Scan the records for lines with the word "will", and copy every such line.

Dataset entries
--- START ---

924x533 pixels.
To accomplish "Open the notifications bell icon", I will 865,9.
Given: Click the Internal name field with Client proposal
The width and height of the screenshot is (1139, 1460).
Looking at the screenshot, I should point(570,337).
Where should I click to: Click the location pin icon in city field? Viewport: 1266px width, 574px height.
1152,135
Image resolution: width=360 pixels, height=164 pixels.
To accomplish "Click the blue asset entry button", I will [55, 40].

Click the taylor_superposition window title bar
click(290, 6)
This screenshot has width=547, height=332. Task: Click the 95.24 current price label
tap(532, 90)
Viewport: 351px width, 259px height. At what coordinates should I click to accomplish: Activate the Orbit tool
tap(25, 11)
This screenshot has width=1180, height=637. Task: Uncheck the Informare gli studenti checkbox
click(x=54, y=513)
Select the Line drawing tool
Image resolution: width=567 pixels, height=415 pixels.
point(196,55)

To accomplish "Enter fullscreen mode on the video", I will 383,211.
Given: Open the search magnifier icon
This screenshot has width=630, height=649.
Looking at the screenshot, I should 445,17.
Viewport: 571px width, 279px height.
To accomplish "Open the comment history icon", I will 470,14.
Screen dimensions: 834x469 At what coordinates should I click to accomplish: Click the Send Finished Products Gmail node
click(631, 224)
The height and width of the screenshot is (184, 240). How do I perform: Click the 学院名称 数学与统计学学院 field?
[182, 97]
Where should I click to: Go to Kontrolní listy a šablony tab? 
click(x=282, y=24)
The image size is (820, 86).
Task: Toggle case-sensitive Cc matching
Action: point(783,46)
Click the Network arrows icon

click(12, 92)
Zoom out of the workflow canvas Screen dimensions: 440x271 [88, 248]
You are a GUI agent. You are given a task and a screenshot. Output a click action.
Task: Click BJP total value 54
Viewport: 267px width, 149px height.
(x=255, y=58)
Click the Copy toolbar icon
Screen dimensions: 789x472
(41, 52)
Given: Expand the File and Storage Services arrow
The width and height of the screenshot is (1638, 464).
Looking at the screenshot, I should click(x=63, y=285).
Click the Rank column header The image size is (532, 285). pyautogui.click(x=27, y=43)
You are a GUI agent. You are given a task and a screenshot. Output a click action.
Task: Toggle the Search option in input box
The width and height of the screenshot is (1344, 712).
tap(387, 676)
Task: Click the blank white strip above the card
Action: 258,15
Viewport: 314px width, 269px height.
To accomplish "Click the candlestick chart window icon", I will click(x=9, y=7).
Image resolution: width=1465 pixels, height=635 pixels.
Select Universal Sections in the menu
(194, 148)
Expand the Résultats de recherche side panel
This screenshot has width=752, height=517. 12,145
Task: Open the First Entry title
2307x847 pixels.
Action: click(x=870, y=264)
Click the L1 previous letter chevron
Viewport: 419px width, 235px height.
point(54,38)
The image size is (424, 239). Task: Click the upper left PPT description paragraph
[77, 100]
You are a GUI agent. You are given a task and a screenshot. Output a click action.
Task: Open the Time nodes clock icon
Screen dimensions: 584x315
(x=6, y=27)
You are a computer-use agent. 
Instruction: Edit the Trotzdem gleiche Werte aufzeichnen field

--- END ---

**Result of the task**:
To accomplish "Open the notifications bell icon", I will 865,9.
To accomplish "Click the blue asset entry button", I will [55, 40].
To accomplish "Enter fullscreen mode on the video", I will 383,211.
To accomplish "Open the comment history icon", I will 470,14.
To accomplish "Click the candlestick chart window icon", I will click(x=9, y=7).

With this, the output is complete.